The British security researcher who helped stop the NHS-crippling malware attack has been urged to take a plea bargain when he appears in a US court on hacking charges.
Marcus Hutchins was arrested in Las Vegas last week and charged with developing Kronos – malware allegedly designed to steal banking logins and other financial information.
The case is unrelated to the WannaCry attack that struck the NHS in May, for which Mr Hutchins gained worldwide attention after he detected a kill switch that effectively disabled the virus.
Karen Todner, the lawyer who helped fellow alleged hacker Gary McKinnon beat extradition to the US, advised Mr Hutchins to do a deal with American officials – whether or not he’s guilty.
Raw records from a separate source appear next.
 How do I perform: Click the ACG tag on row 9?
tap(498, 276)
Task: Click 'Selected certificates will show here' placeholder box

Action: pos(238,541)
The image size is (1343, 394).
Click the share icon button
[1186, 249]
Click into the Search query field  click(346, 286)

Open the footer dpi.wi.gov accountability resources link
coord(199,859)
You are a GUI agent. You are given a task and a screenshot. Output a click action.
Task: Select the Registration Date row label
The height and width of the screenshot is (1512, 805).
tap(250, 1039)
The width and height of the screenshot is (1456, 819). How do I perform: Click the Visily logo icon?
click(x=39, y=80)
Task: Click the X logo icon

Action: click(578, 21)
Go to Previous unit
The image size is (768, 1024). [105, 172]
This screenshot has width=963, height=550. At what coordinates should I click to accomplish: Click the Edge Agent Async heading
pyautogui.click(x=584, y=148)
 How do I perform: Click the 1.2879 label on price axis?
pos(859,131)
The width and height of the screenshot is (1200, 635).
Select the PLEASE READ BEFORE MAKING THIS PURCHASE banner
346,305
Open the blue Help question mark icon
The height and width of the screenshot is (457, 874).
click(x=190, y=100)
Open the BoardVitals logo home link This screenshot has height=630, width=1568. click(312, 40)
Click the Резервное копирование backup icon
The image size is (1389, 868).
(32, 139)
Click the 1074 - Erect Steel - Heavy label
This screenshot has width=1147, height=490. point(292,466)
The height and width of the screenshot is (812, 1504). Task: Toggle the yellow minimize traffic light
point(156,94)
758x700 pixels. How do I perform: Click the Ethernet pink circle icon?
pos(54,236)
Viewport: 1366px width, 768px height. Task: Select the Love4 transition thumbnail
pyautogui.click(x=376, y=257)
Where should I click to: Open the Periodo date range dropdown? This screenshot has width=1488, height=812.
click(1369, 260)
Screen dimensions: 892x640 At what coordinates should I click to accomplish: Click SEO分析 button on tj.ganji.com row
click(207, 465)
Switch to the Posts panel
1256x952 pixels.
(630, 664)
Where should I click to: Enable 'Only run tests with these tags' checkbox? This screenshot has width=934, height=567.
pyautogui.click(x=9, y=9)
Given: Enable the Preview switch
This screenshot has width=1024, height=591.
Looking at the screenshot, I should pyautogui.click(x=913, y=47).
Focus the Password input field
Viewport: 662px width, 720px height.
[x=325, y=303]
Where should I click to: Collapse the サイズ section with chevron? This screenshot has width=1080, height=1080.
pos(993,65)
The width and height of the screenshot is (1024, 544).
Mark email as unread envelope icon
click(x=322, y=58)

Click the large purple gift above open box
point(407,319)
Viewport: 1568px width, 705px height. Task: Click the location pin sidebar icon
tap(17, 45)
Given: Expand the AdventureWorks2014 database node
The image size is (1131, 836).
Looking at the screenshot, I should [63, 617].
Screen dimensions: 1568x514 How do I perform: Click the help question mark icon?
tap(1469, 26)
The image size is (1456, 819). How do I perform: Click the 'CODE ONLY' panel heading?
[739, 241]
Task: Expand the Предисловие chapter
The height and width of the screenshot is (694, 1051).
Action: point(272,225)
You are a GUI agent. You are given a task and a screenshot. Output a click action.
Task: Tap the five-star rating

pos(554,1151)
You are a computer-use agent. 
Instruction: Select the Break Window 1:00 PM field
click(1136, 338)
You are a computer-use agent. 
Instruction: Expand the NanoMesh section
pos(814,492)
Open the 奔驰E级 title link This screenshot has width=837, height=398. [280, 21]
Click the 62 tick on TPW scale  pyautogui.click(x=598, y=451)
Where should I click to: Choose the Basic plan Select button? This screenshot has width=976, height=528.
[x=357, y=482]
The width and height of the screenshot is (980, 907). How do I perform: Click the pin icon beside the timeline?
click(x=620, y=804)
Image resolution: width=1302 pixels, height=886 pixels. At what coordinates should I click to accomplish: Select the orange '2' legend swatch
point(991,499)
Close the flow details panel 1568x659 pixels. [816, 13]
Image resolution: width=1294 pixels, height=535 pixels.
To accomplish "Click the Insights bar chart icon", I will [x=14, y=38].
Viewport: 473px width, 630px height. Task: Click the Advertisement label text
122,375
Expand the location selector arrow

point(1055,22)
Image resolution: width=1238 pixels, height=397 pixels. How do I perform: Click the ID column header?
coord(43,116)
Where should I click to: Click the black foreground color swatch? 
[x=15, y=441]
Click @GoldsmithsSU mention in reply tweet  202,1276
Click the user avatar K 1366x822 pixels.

She told Sky News: My view would be to get him back here as quickly as possible, and if that involves taking a plea agreement, he should take it.
The lawyer was speaking at a meeting of hackers and technologists in east London, who are planning how to support Mr Hutchins.
Ms Todner added: Marcus was the hero that saved (us from) the WannaCry virus that affected the NHS a few months ago – he literally did save the NHS.
If people feel passionately about the work he did, what they can do is write letters of support.
Lauri Love, a security researcher who is currently fighting extradition to America for allegedly hacking the US department of defence and other organisations, told of his shock, alarm and immediate concern and worry for Mr Hutchins.
Mr Love, whose extradition appeal will be heard at the High Court later this year, said: Being in the US federal justice system is the thing that I’ve been trying to avoid for the last two years and (will) continue fighting to avoid in my High Court appeal, simply because it’s not a place you want to be.
In Marcus’s case, he’s facing charges for which there’s been no evidence shown yet, but he could face sentences of up to 40 years.
Whereas in the UK he would have a much more proportionate treatment – it’s unlikely the charges would ever be brought, it’s unlikely he’d be convicted.
We’ve had this meeting to come up with ideas of how to support him and hopefully get him back to the UK as soon as possible, so that he can continue his invaluable work in security.
The east London meeting highlighted the ambiguities raised by the case of a respected security researcher being accused of creating malicious software.
One attendee, who asked to remain anonymous, said: You have to understand there’s going to be a number of people who are going to be quite torn.
A number of people who day in, day out try to battle these threats.
They’re going to be saying ‘I don’t know whether he’s guilty or not guilty, whether they do have a case’.
Mr Hutchins will appear in court in the US on Monday, where he is set to plead not guilty to six charges relating to the development and sale of banking malware.